Perhaps most disturbingly, the pace of departures continued unabated after the Charlie Hebdo massacre at the beginning of 2015, despite copious promises of a crackdown. France is described as Europe’s leading exporter of jihadis, while Belgium sends the highest number per capita. Departures from France surged after reports of the Assad regime employing chemical weapons in Syria in 2013, and never went down.
Another unsettling detail is that the official total of trained jihad fighters returning to France is much lower than the Associated Press tally. The French government says the number is only 250, but the AP stands by their estimate of over 1,200. One clear sign the number is much higher than officials are willing to admit is that the French justice system is overwhelmed with jihadis; some of those arrested upon returning from Iraq and Syria in 2013 still haven’t gone on trial.
Terrorism experts say that jihadis returning from the bloody borders of the Islamic State with military training are far more dangerous than home-grown extremists, but of course the seasoned fighters will likely pass on their knowledge to eager young apprentices and, as the Paris massacre demonstrated, it does not take a great deal of martial skill to mow down unarmed civilians in a concert hall, or methodically execute people in wheelchairs.
The returning-jihadi problem is hardly limited to France and Belgium. In March, the UK Telegraph reported that the number of “battle-hardened and vengeful” fighters returning to Britain was much higher than the authorities expected, with at least 700 Britons considered “dangerous” by the police setting out to fight for the Islamic State, and nearly half of them returning. Some two dozen of them had already become embroiled in terrorist plots that were thwarted by security services.

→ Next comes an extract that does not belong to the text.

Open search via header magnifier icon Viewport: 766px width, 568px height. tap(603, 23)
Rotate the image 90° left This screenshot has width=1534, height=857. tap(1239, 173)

Australia saw an estimated 120 of its citizens leave to fight for ISIS, but The Australian reckoned they were more fortunate than Britain, because a higher percentage of Australian recruits appear to have been killed in battle overseas, or cannot escape from the Islamic State. In fact, the majority of the 30 Australians who have returned home from fighting in Syria are thought to have served with rebel groups that were not aligned with either ISIS or al-Qaeda.
One returnee who did serve the Islamic State, “ISIS Nurse” Adam Brookman, is currently standing trial in Australia after surrendering himself to Turkish authorities.
One important consideration in the disposition of returning ISIS fighters will be the importance of dissuading fresh recruits from getting involved with the terror state. It almost beggars the imagination that people who turned coat against their own nation, swore fealty to a hostile power, and served in a military noted for constant crimes against humanity would be able to return home, and in many cases, evade all consequences for their treason. Unfortunately, such tales are likely to inflame the imaginations of impressionable young recruits.